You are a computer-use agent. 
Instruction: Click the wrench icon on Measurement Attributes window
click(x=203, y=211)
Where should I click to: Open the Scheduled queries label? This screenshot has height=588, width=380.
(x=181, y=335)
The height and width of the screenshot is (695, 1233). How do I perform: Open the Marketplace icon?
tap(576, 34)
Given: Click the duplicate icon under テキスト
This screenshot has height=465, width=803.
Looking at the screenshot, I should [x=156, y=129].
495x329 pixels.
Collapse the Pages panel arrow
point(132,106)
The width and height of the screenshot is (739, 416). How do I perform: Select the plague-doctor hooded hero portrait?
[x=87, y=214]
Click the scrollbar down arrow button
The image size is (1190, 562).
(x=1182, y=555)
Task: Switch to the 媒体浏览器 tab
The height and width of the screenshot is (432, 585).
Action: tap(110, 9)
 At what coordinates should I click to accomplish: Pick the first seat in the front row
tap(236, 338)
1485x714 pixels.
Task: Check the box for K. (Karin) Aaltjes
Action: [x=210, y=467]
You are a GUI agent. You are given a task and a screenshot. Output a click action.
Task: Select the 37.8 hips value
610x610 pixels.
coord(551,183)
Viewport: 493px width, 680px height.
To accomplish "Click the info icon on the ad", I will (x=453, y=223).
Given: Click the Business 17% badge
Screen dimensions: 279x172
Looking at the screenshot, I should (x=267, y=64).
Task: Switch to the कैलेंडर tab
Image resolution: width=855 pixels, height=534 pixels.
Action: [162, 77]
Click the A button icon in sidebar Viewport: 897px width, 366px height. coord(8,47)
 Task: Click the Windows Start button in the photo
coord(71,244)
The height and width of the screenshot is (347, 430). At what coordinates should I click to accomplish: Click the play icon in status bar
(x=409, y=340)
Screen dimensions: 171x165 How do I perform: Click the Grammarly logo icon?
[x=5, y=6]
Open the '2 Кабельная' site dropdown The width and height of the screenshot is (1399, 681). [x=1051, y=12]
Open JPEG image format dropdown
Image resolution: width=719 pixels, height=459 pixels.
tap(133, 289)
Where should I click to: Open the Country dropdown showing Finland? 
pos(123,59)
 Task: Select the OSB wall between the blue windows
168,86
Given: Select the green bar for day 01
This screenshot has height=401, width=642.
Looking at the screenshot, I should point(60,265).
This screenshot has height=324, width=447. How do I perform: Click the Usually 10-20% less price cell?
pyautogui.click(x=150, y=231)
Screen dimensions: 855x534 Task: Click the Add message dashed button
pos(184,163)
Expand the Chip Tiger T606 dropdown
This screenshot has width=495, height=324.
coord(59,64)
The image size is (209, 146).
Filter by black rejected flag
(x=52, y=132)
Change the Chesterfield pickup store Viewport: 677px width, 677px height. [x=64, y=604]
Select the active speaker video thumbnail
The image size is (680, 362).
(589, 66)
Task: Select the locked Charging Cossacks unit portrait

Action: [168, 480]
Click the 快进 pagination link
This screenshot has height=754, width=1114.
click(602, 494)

---*---

| Problem statement |
Each record has to be given again exactly as written.

| Reply to the task |
You are a computer-use agent. 
Instruction: Click the wrench icon on Measurement Attributes window
click(x=203, y=211)
Where should I click to: Open the Scheduled queries label? This screenshot has height=588, width=380.
(x=181, y=335)
The height and width of the screenshot is (695, 1233). How do I perform: Open the Marketplace icon?
tap(576, 34)
Given: Click the duplicate icon under テキスト
This screenshot has height=465, width=803.
Looking at the screenshot, I should [x=156, y=129].
495x329 pixels.
Collapse the Pages panel arrow
point(132,106)
The width and height of the screenshot is (739, 416). How do I perform: Select the plague-doctor hooded hero portrait?
[x=87, y=214]
Click the scrollbar down arrow button
The image size is (1190, 562).
(x=1182, y=555)
Task: Switch to the 媒体浏览器 tab
The height and width of the screenshot is (432, 585).
Action: tap(110, 9)
 At what coordinates should I click to accomplish: Pick the first seat in the front row
tap(236, 338)
1485x714 pixels.
Task: Check the box for K. (Karin) Aaltjes
Action: [x=210, y=467]
You are a GUI agent. You are given a task and a screenshot. Output a click action.
Task: Select the 37.8 hips value
610x610 pixels.
coord(551,183)
Viewport: 493px width, 680px height.
To accomplish "Click the info icon on the ad", I will (x=453, y=223).
Given: Click the Business 17% badge
Screen dimensions: 279x172
Looking at the screenshot, I should (x=267, y=64).
Task: Switch to the कैलेंडर tab
Image resolution: width=855 pixels, height=534 pixels.
Action: [162, 77]
Click the A button icon in sidebar Viewport: 897px width, 366px height. coord(8,47)
 Task: Click the Windows Start button in the photo
coord(71,244)
The height and width of the screenshot is (347, 430). At what coordinates should I click to accomplish: Click the play icon in status bar
(x=409, y=340)
Screen dimensions: 171x165 How do I perform: Click the Grammarly logo icon?
[x=5, y=6]
Open the '2 Кабельная' site dropdown The width and height of the screenshot is (1399, 681). [x=1051, y=12]
Open JPEG image format dropdown
Image resolution: width=719 pixels, height=459 pixels.
tap(133, 289)
Where should I click to: Open the Country dropdown showing Finland? 
pos(123,59)
 Task: Select the OSB wall between the blue windows
168,86
Given: Select the green bar for day 01
This screenshot has height=401, width=642.
Looking at the screenshot, I should point(60,265).
This screenshot has height=324, width=447. How do I perform: Click the Usually 10-20% less price cell?
pyautogui.click(x=150, y=231)
Screen dimensions: 855x534 Task: Click the Add message dashed button
pos(184,163)
Expand the Chip Tiger T606 dropdown
This screenshot has width=495, height=324.
coord(59,64)
The image size is (209, 146).
Filter by black rejected flag
(x=52, y=132)
Change the Chesterfield pickup store Viewport: 677px width, 677px height. [x=64, y=604]
Select the active speaker video thumbnail
The image size is (680, 362).
(589, 66)
Task: Select the locked Charging Cossacks unit portrait

Action: [168, 480]
Click the 快进 pagination link
This screenshot has height=754, width=1114.
click(602, 494)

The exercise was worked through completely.